Monthly Report for November 2005

 

 

Project No.: 260671

Funding Agency: Defense Logistics Agency - Defense Technical Information Center

Award No.: SP4700-05-P-0148

Project Title: Tools for Automatic Extraction of Metadata from DTIC Electronic Documents Collections - Phase II

Project Period: 09/19/05 - 09/18/06

 

Work Accomplishments during period

 

1. Document Classification

Have done scalability study (see ELPUB 2006 papers below) on classification based on geometric layout of blocks of information creating trees of information. Preliminary results indicate a manageable number of classes (order of hundreds for ten thousand documents)

 

In preparation of evaluating classification algorithms manually classified set of 500 documents.

 

Continue on developing algorithms for POINT (pages of interest to metadata extraction) page detection.

 

 

2. RDP Metadata Extraction

Created a demo site where we can demonstrate in easy way to DTIC personnel how form processing works. Demo site allows for selection of form type and to do real time processing of a document to extract its metadata.

 

Found some serious problems with significant number of files(270 of 934 samples), began to analyze the causes of the problem.

 

Analyzed the good and bad points of citeseer software to see what we can learn from it if anything

 

Many of the missed files are due to ocr problems, are fixing the process so that we can catch automatically ocr problems and repair, e.g., bad xml character output.

 

Are finding new forms for which we need to write templates.

 

Have begun to automate the step of handling form-based and n-n form documents in same step.

 

Extending engine to handle features needed to recognize the following errors: problems with some documents having title, subtitle, authors, others just title, author - authors being falsely identified as subtitle

 

3. Transition

DTIC process study

Decided to postpone process study for general case until RDP product delivered.
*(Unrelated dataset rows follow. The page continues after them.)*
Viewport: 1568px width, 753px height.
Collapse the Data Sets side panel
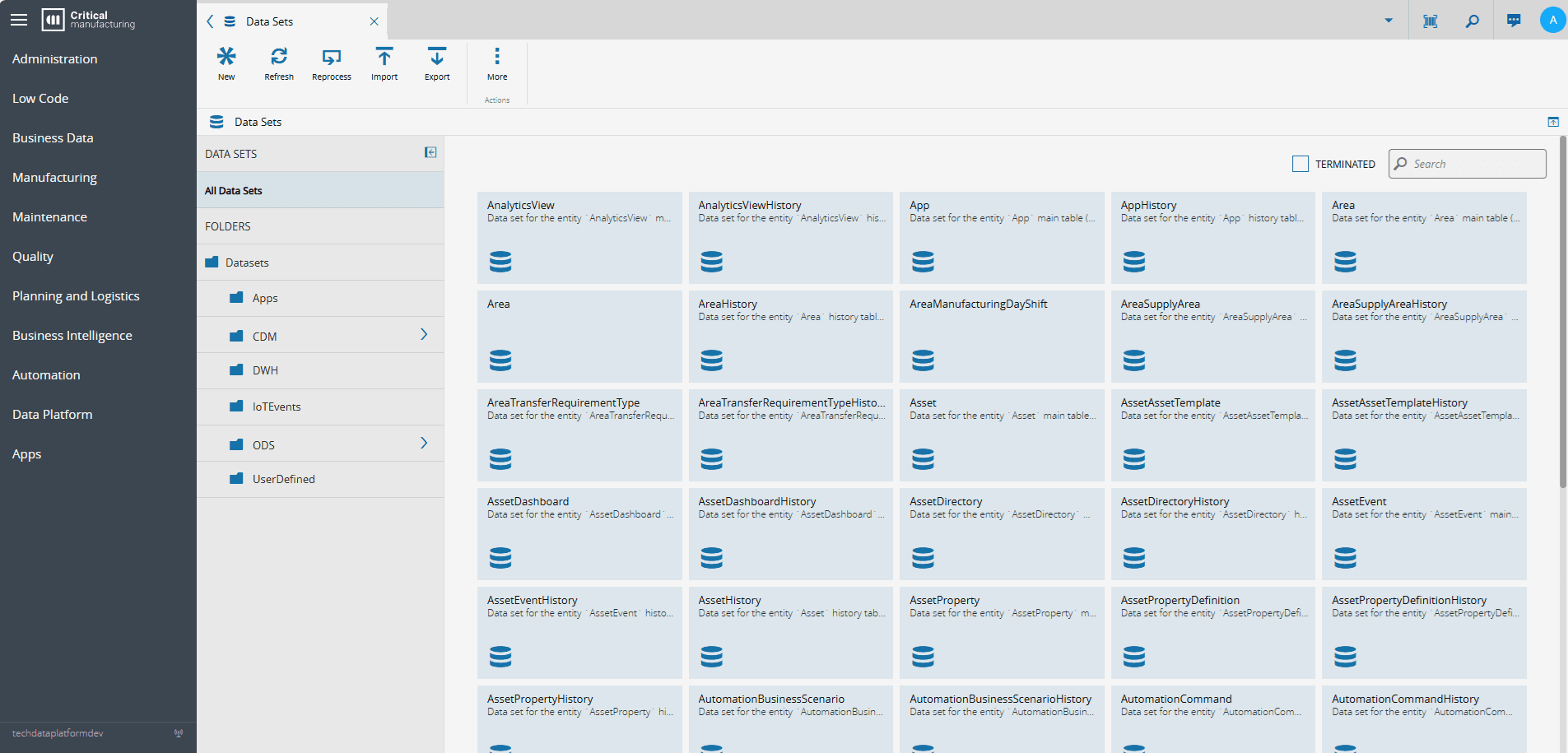[x=430, y=152]
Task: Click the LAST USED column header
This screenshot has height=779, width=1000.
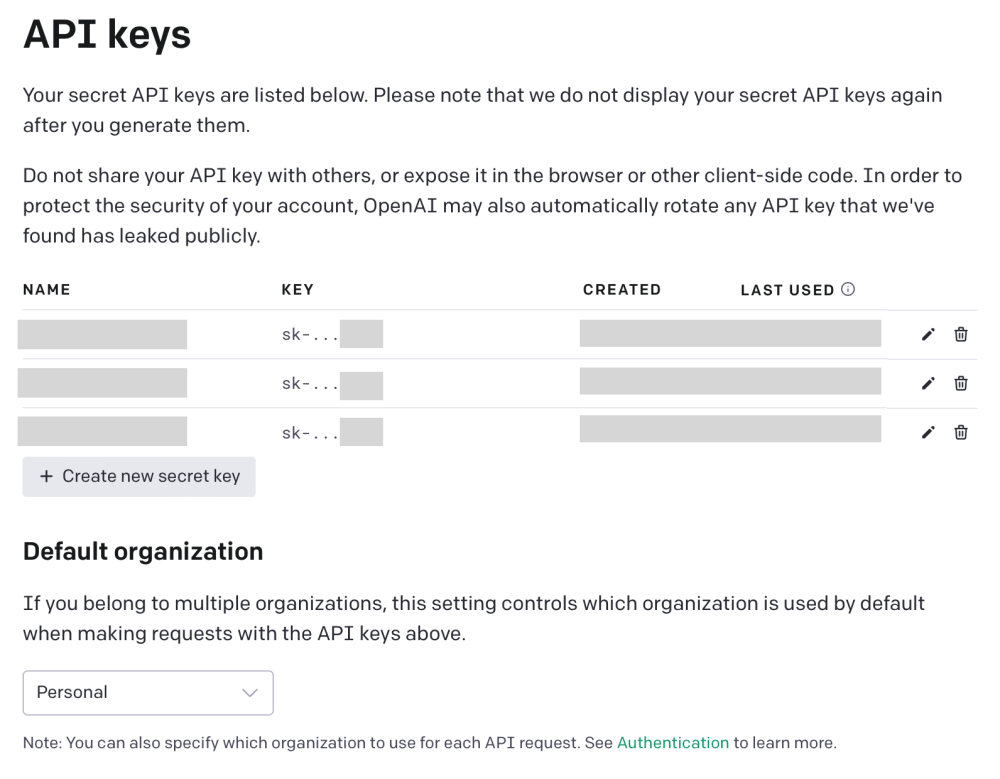Action: 789,289
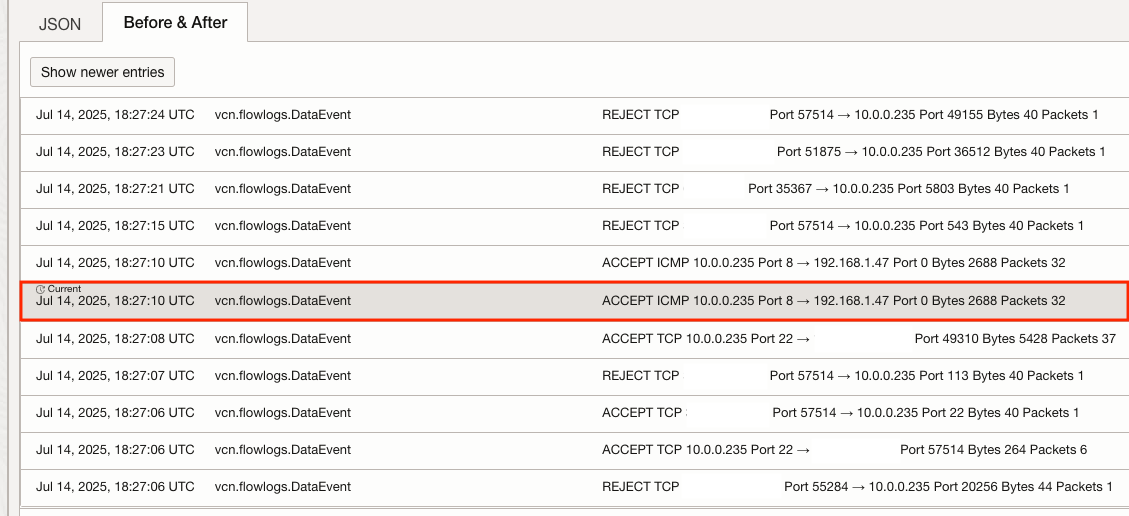The height and width of the screenshot is (516, 1129).
Task: Click the 18:27:24 UTC timestamp
Action: coord(115,115)
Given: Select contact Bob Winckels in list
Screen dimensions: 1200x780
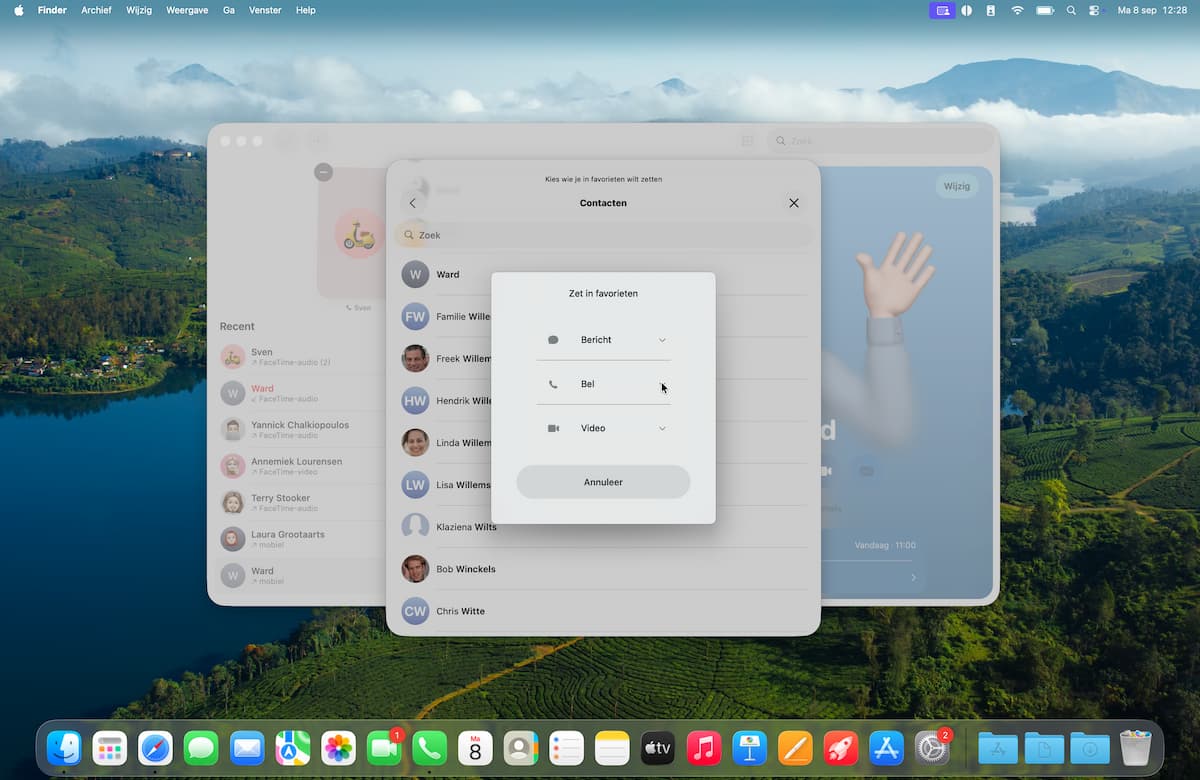Looking at the screenshot, I should tap(466, 569).

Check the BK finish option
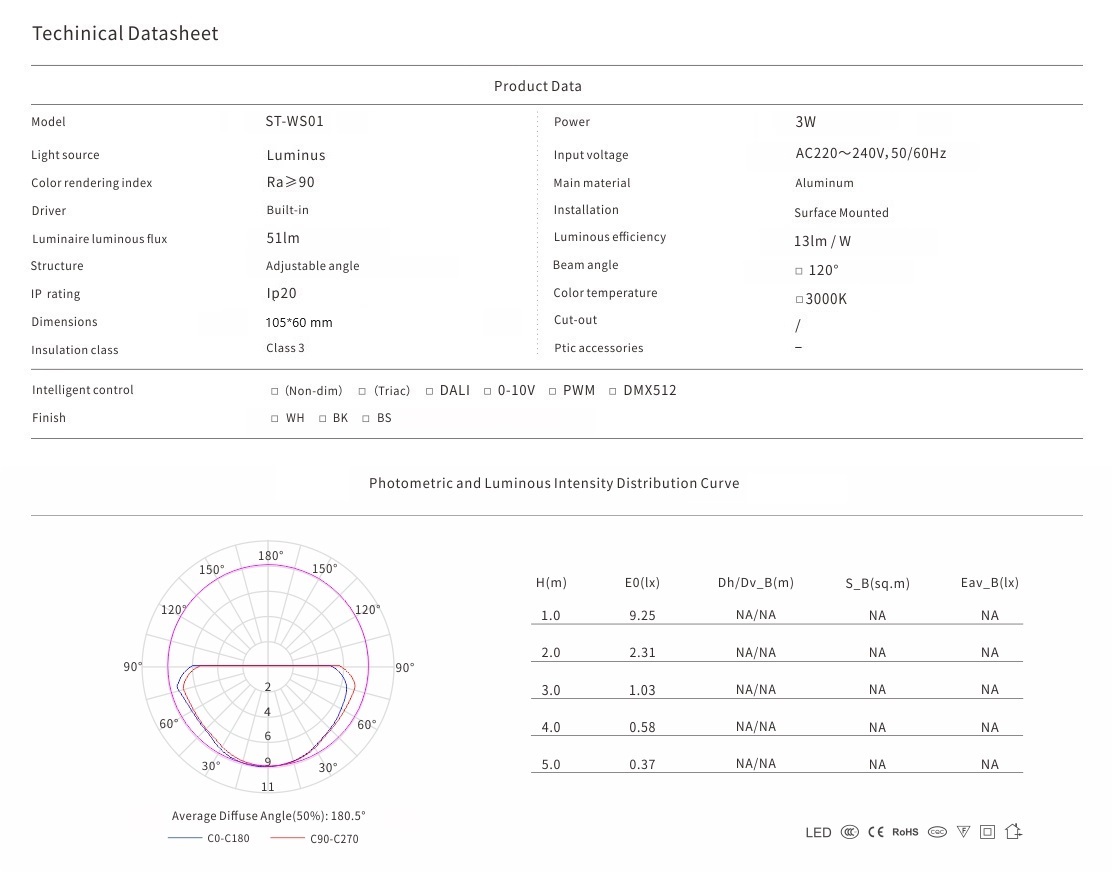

Process for RDP handling will be described in read me file for RDP product due March 2006

 

Deliverables/Milestones

 

.1 Metadata Extraction - RDP

A. Engine enhancement design -   Engine design , Template specification   - has been delivered

 

Problem Areas and Corrective Actions

 

None

 

Deviations in Cost/Schedule

 

None

 

Work to be Accomplished Next Period

 

Continue precision/recall study for templates extracting metadata from SF-298 using randomly selected documents

 

Continue design for the classification scheme to match a document with an appropriate template

 

Continue with form-based process